- [Task instructions] Translate this sentence from the STAT1 article into Spanish: "Breast cancer represents about a fifth of all cancers diagnosed in women."

- [Source extract]
┄┄┄┄┄┄┄┄┄┄
A two-pronged attack: Why loss of STAT1 is bad news

Breast cancer represents about a fifth of all cancers diagnosed in women. The reasons for the rapid progression of the disease remain relatively poorly understood but recent work in the group of Veronika Sexl at the University of Veterinary Medicine, Vienna has pointed the finger strongly at loss or inactivation of the transcription factor STAT1. The results are published in the current issue of the journal Oncotarget.

The so-called signal transducers and activators of transcription (STATs) are involved in the regulation of cell division but details of their functions remain a matter of conjecture. In the development of breast cancer, the role of STAT1 is particularly interesting as high levels of STAT1 activity are known to be correlated with a better prognosis for breast cancer patients. There is a considerable body of evidence that STAT1 can act to suppress tumour growth in breast cancer but how does it function? Important clues are provided by the latest results of Christine Schneckenleithner and colleagues in the group of Veronika Sexl at the Vetmeduni Vienna.
┄┄┄┄┄┄┄┄┄┄
- [Extracted data]
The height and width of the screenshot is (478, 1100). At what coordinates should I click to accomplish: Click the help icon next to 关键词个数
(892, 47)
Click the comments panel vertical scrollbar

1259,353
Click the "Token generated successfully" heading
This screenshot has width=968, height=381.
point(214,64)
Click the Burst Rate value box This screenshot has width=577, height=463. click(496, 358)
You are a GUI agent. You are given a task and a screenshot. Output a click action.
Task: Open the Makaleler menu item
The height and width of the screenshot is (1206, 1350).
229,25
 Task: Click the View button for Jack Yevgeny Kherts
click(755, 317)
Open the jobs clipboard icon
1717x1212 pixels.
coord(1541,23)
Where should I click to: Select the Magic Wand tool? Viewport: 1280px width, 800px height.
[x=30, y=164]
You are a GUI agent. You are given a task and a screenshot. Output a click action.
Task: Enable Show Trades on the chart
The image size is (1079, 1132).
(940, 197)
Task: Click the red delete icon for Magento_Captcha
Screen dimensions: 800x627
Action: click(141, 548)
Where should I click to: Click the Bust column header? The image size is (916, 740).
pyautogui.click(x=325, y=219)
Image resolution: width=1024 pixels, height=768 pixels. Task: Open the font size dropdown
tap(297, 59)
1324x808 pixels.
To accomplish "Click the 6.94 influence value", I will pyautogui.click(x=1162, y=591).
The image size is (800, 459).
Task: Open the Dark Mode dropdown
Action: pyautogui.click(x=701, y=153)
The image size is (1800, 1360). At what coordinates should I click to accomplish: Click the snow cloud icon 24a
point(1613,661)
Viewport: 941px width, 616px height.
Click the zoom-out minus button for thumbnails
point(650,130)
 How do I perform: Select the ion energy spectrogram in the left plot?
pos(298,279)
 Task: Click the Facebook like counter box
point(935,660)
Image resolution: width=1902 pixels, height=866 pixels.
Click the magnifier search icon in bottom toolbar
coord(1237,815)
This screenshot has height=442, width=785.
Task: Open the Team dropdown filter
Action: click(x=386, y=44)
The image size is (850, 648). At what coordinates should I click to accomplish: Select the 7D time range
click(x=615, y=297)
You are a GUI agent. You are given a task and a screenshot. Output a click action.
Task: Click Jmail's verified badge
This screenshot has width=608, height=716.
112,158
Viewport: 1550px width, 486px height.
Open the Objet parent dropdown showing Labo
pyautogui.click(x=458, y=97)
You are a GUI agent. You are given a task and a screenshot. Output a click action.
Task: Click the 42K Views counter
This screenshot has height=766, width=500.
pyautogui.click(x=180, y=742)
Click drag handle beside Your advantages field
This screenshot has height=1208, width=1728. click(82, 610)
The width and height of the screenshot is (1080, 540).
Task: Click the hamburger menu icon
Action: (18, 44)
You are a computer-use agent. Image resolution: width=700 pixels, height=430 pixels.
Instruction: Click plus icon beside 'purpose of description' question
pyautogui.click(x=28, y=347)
┄┄┄┄┄┄┄┄┄┄
- [Task output] El cáncer de mama representa aproximadamente una quinta parte de todos los cánceres diagnosticados en mujeres.